TWOJE ZADANIE – Przepisz wiernie wiersze od tego, który zawiera „Screen dimensions: 647x353”, do ostatniego z podanych, oba włącznie. Obrazów nie przepisuj.

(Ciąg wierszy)
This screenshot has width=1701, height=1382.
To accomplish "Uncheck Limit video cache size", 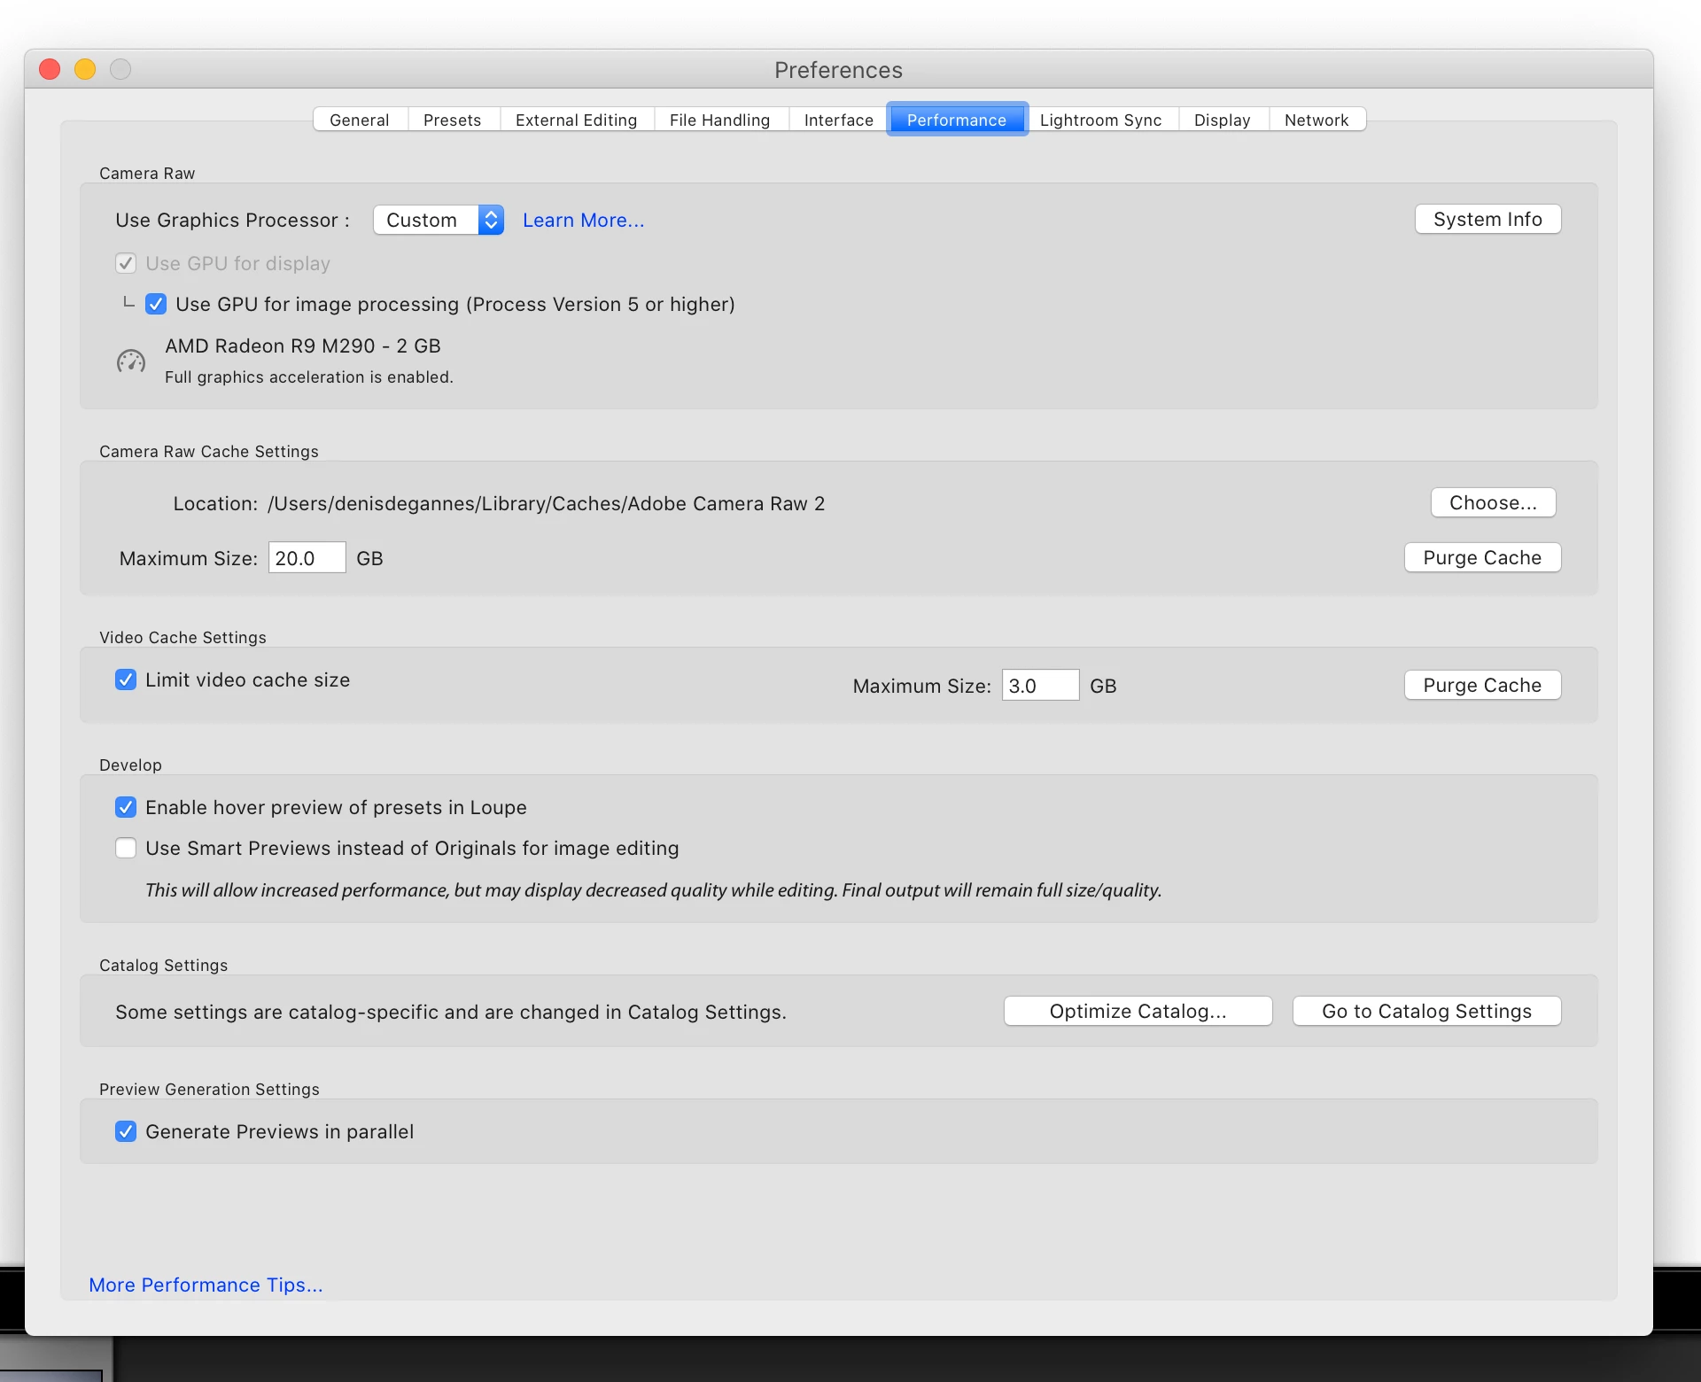I will coord(126,680).
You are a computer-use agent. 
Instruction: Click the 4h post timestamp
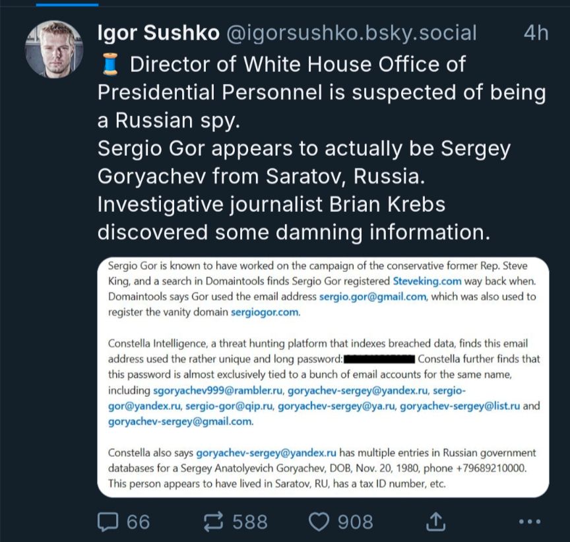(536, 33)
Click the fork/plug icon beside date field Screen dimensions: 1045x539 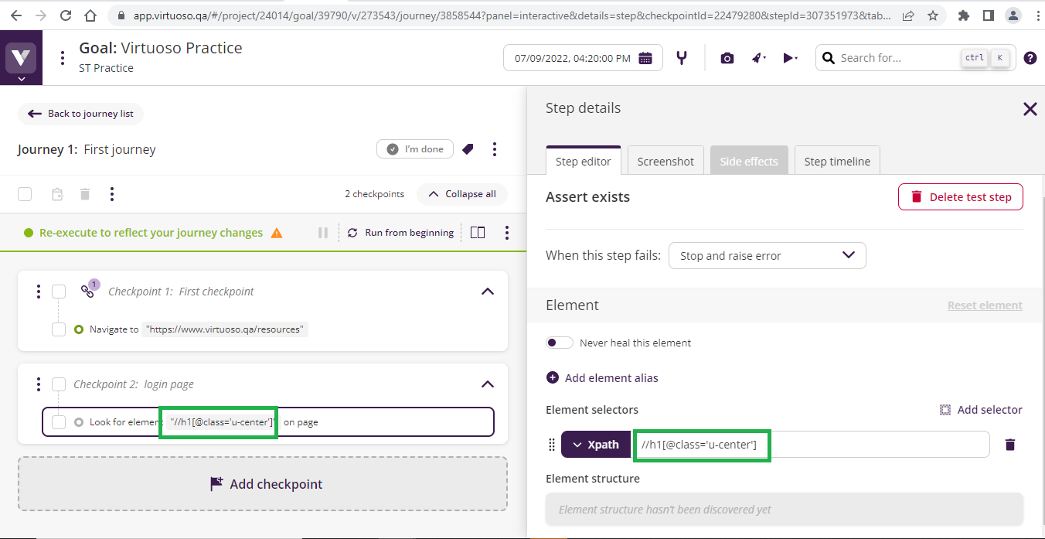(682, 58)
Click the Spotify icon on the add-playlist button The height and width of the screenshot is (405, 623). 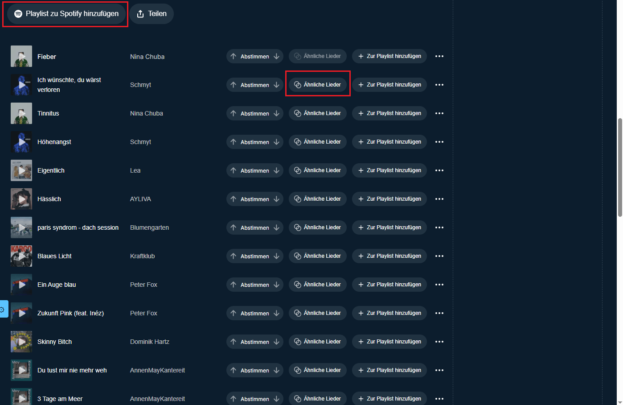(18, 13)
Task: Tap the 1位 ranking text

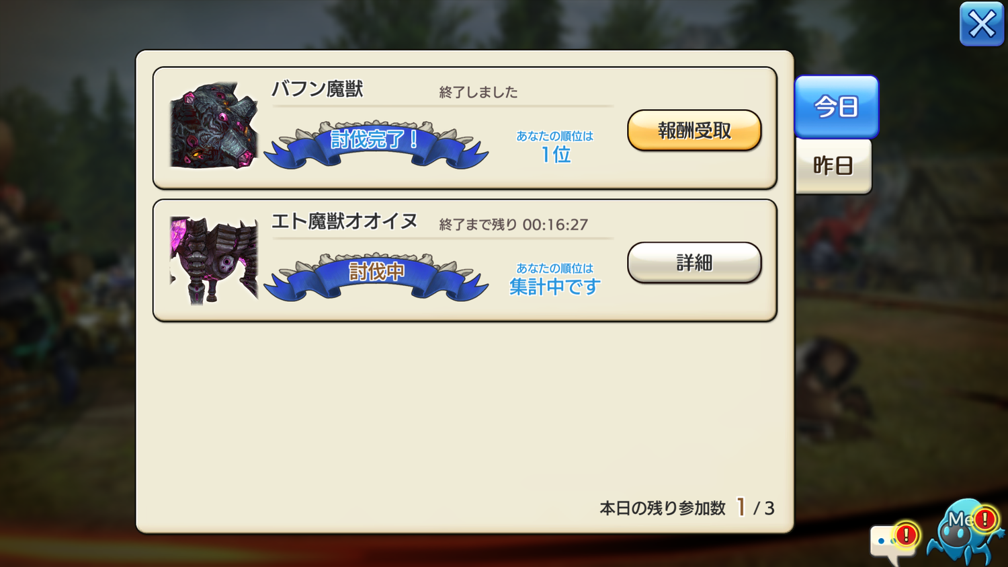Action: 556,155
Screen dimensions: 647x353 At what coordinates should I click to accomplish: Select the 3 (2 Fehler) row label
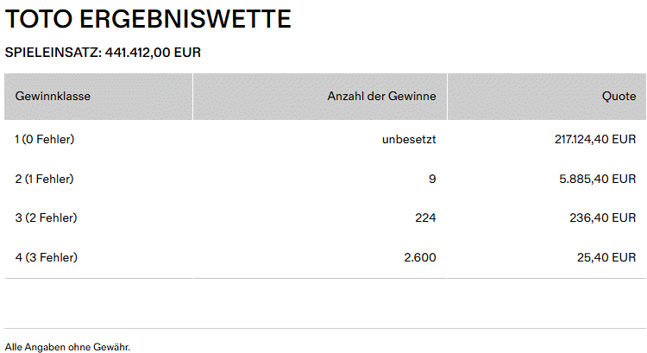point(46,218)
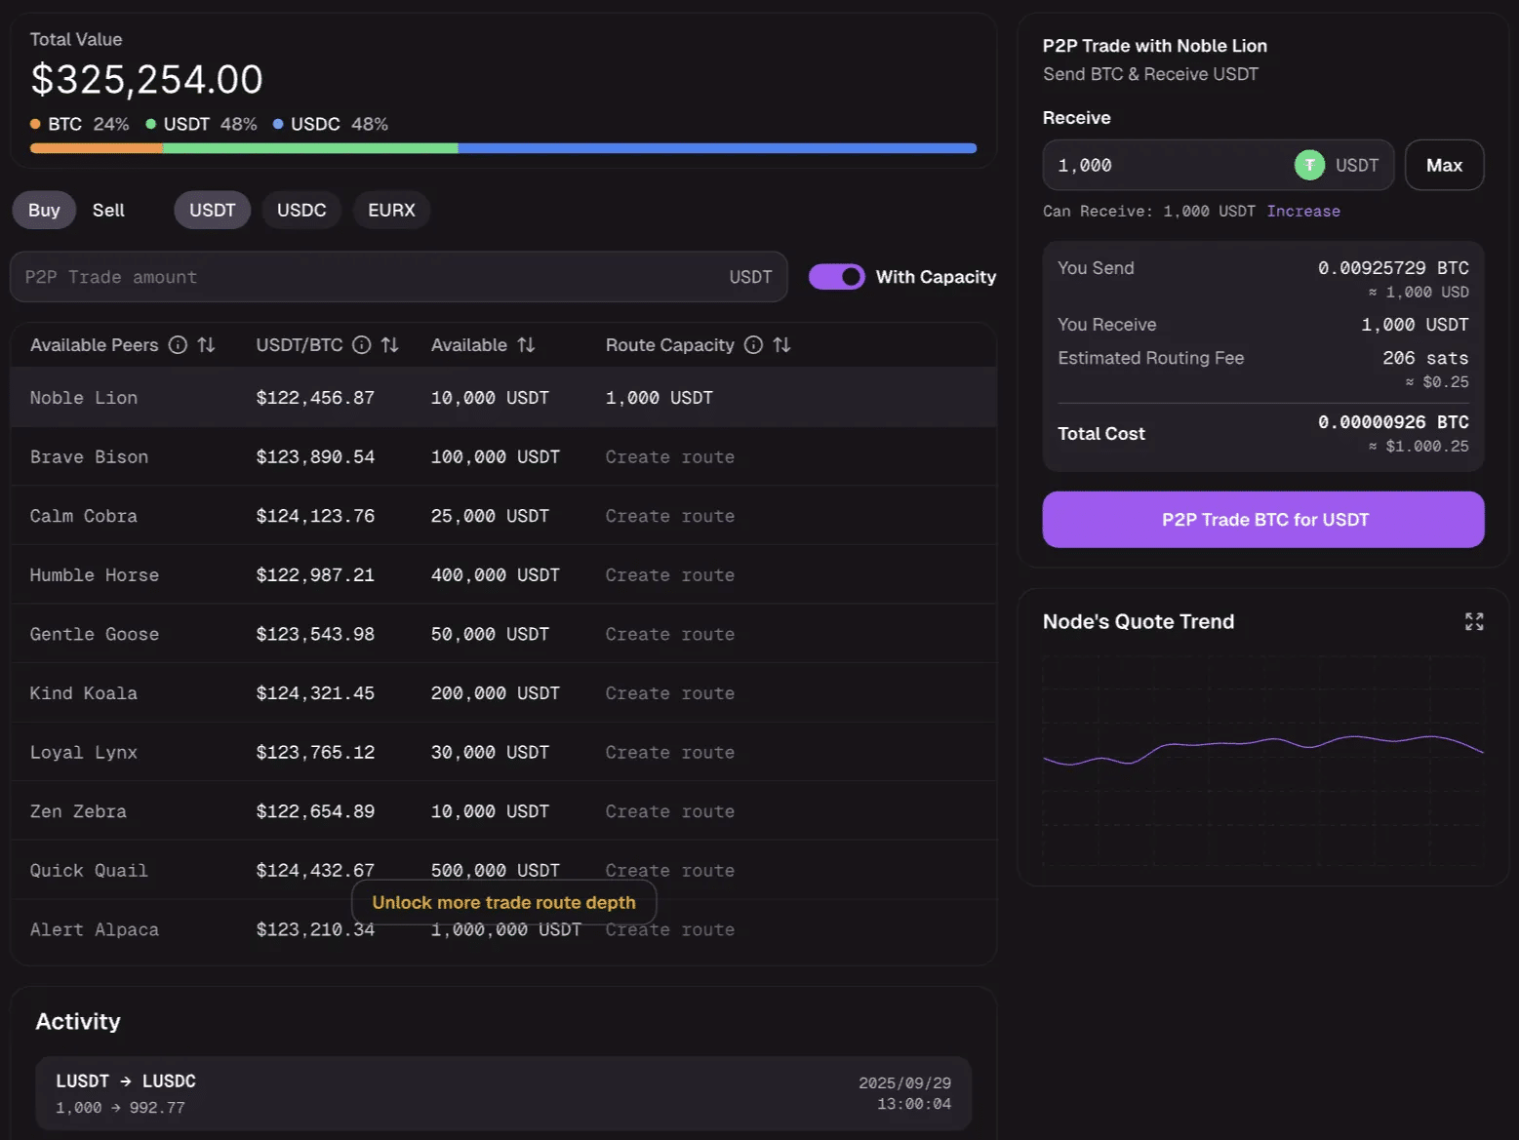The height and width of the screenshot is (1140, 1519).
Task: Select the USDC currency filter
Action: tap(301, 210)
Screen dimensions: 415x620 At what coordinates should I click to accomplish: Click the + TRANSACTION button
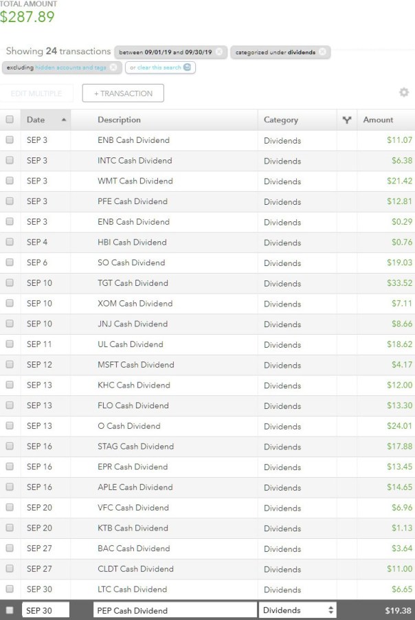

WYNIK –
Screen dimensions: 647x353 At what coordinates should I click to accomplish: Select the 3 (2 Fehler) row label
point(46,218)
The height and width of the screenshot is (1140, 1519).
Task: Select the USDC currency filter
Action: tap(301, 210)
Screen dimensions: 415x620 At what coordinates should I click to accomplish: Click the + TRANSACTION button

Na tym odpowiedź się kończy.